§ **What is needed**
Scan the lines below for the word "blue". Copy each line you find it in.
---*---
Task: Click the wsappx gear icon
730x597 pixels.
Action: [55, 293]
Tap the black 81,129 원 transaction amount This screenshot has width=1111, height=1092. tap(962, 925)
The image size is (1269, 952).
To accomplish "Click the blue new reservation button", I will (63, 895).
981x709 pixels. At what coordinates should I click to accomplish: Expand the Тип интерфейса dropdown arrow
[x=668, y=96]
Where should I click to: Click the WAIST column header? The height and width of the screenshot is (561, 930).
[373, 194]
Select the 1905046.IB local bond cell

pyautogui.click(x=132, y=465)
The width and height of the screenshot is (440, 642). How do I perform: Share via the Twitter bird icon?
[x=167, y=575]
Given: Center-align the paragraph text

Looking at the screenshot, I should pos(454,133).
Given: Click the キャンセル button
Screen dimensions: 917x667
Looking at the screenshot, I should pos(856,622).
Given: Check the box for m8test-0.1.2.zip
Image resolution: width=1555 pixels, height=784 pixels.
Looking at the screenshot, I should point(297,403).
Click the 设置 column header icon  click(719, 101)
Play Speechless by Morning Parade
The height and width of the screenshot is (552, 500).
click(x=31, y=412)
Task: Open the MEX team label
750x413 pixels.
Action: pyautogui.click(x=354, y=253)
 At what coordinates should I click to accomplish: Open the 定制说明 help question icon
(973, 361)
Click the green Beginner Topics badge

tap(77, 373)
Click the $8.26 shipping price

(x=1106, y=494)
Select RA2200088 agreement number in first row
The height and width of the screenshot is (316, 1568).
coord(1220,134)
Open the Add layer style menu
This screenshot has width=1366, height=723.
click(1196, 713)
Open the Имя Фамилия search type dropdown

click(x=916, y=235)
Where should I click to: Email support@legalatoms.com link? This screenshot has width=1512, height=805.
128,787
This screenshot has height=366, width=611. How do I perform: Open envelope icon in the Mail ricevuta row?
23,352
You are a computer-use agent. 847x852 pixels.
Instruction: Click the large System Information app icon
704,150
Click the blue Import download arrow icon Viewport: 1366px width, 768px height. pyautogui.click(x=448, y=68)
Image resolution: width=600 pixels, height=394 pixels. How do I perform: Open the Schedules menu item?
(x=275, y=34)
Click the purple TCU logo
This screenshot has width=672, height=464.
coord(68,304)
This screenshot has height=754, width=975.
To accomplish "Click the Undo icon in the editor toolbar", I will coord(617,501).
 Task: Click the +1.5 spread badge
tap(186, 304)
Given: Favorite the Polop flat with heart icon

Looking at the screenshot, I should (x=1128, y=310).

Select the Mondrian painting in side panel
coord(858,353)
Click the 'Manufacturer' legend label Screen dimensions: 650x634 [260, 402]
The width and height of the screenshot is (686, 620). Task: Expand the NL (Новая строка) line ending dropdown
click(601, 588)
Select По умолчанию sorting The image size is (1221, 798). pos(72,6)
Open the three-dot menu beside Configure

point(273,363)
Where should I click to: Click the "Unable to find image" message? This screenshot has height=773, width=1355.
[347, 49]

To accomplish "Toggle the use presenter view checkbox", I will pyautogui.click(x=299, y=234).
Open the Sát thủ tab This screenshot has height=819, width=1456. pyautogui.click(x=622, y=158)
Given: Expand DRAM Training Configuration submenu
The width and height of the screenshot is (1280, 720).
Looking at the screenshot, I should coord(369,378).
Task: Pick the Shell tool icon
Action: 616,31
---*---
§ **The answer**
To accomplish "Click the blue new reservation button", I will (63, 895).
Click the blue Import download arrow icon Viewport: 1366px width, 768px height. pyautogui.click(x=448, y=68)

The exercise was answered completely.